Document passage:
■ ■ ■ ■ ■

In Genesis 1 the Bible tells the story of Yahweh creating all things over the course of six days by speaking them into existence from nothing, and at the end of his creating, he declared what he had created to be good. It is worth noting that the world God created was significantly complex and elegant filled with hints and signposts toward the character and nature of the Creator Himself (Oster, 2011). For some in the scientific world, the attempts to remove God from his creation seem to be futile, because the deeper science delves into the mysteries of creation, the more magnificent and awesome our perspective of the Creator becomes. In modern times science has neglected its divine calling by becoming subject to earthly institutions rather than truly seeking the signposts creation uses to point toward the Creator (Kuyper, 2011).
In all areas of creativity and innovation, this seems to be the case. For some reason, the advancement of creativity and imagination have fallen into a rut of removing God from the process of creating. For the vast majority of the populace, the sensitivity and artistic inclination once enjoyed has slipped toward a hollow shell of itself, leaving less than inspiring artistic expressions that are absent from any sense of the Creator Himself (Kuyper, 2011). Though being creative is a form of worship of the Creator (Oster, 2011), just as any other form of worship, there exists an empty form of creativity that is void of any relational connection between God and the artist (Oster, 2011; Kuyper, 2011), instead settling for lesser pursuits such as monetary gain and personal fame (Kuyper, 2011). This form of creativity is a distortion of mankind’s divine gifting to reflect God in imagination and innovation, and short of what mankind was created to enjoy.
Kuyper, A. (2011). Wisdom & wonder: common grace in science and art (English Ed). Grand Rapids, ID: Christian Library Press.
Oster, G. W. (2011). The light prize: perspectives on Christian innovation. Virginia Beach, Va.: Positive Signs Media.

■ ■ ■ ■ ■

Information given:
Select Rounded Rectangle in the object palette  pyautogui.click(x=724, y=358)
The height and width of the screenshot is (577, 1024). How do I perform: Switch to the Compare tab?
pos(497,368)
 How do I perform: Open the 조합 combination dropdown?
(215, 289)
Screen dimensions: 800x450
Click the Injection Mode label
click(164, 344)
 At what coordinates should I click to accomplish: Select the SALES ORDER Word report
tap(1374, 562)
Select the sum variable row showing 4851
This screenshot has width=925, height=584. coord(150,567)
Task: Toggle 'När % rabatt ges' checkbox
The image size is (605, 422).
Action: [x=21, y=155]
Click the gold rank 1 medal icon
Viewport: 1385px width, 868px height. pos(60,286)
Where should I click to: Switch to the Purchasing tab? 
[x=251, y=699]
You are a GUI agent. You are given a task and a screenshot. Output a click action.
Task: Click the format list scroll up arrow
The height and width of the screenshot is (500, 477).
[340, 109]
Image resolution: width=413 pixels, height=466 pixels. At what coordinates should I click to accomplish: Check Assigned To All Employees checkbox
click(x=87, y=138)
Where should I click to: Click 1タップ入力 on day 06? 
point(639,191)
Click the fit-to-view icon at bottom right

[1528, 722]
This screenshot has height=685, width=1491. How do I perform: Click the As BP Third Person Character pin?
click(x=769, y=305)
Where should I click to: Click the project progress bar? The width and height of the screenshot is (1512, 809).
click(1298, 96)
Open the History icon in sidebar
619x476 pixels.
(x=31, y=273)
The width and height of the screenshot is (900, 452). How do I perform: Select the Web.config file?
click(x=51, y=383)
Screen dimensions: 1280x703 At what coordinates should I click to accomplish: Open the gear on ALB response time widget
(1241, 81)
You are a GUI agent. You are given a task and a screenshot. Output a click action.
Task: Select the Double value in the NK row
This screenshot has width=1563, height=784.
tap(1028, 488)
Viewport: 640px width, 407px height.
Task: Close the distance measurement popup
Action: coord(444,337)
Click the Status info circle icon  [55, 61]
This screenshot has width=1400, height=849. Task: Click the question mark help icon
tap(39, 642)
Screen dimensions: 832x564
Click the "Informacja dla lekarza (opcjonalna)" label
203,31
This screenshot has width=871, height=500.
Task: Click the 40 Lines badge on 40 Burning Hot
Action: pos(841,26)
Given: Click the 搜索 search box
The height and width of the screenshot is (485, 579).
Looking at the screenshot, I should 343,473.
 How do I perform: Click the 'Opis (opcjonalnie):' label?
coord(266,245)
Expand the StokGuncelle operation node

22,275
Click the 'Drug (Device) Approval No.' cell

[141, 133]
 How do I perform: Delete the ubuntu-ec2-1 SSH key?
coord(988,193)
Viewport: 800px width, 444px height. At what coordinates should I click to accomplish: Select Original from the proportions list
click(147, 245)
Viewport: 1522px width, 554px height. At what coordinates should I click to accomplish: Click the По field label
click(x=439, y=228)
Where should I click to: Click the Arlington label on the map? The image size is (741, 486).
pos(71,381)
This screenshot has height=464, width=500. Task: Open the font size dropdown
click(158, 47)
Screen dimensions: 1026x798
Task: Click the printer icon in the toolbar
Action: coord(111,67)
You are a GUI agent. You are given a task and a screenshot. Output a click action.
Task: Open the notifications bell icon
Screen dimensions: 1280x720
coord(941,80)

■ ■ ■ ■ ■

Please retype the passage on creation and creativity word for word, everything from "In Genesis 1" down to "Creator (Kuyper, 2011).".

Solution for this exercise:
In Genesis 1 the Bible tells the story of Yahweh creating all things over the course of six days by speaking them into existence from nothing, and at the end of his creating, he declared what he had created to be good. It is worth noting that the world God created was significantly complex and elegant filled with hints and signposts toward the character and nature of the Creator Himself (Oster, 2011). For some in the scientific world, the attempts to remove God from his creation seem to be futile, because the deeper science delves into the mysteries of creation, the more magnificent and awesome our perspective of the Creator becomes. In modern times science has neglected its divine calling by becoming subject to earthly institutions rather than truly seeking the signposts creation uses to point toward the Creator (Kuyper, 2011).